Anyway, hope to everyone else, that you get a chance to take a moment and reflect on what you have gratitude about. And we appreciate you being listeners of Health & Veritas. And in fact, you’ve been listening to Health & Veritas with Harlan Krumholz and Howie Forman.

Howard Forman: How did we do? To give us your feedback or to keep the conversation going, you can find us on Twitter.

Harlan Krumholz: And by the way, Howie, we should have said, we’re grateful for our audience, for people who—

Howard Forman: That’s for sure.

Harlan Krumholz: …listen to us, give us comments, who—

Howard Forman: We wouldn’t do this if not for the audience. And I will say that to those people who’ve reached out over the last year to you and to me, we really appreciate that. It has given me a boost every time that we get a nice note from somebody that I couldn’t even imagine knew about our podcast sending us thanks and telling us that they listened to it.

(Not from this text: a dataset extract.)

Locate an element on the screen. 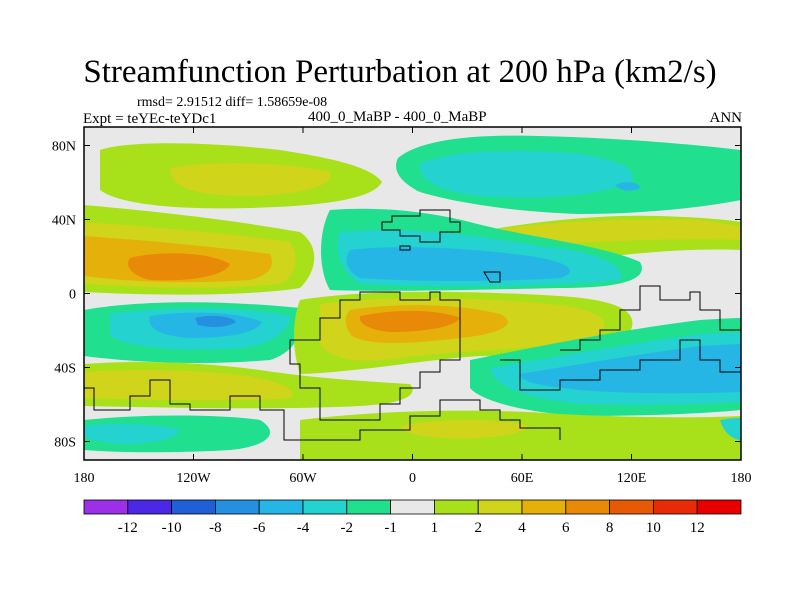  colorbar-label: 12 is located at coordinates (698, 528).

Harlan Krumholz: And as you said: for now, we’re still on Twitter. I’m @hmkyale every week. Now we’re going to have a Twitter watch to see how that’s going. But that’s hmkyale.

Howard Forman: And I’m @thehowie. That’s @-T-H-E-H-O-W-I-E. You can also email us at health.veritas@yale.edu. Aside from Twitter and our podcast, I’m fortunate to be the faculty director of the healthcare track and founder of the MBA for Executives program at the Yale School of Management. Feel free to reach out via email for more information on our innovative programs where you can check out our website at som.yale.edu/emba.

Harlan Krumholz: And by the way, we’re also grateful for our guests. I should have added that too. Health & Veritas is produced with the Yale School of Management. Thanks to our amazing researchers, for whom we’ve got great gratitude, Jenny Tan, and to our producer, Miranda Shafer. Talk to you soon, Howie. Happy Thanksgiving.

Howard Forman: Thanks, Harlan. Happy Thanksgiving to you and everybody out there. Talk to you all soon.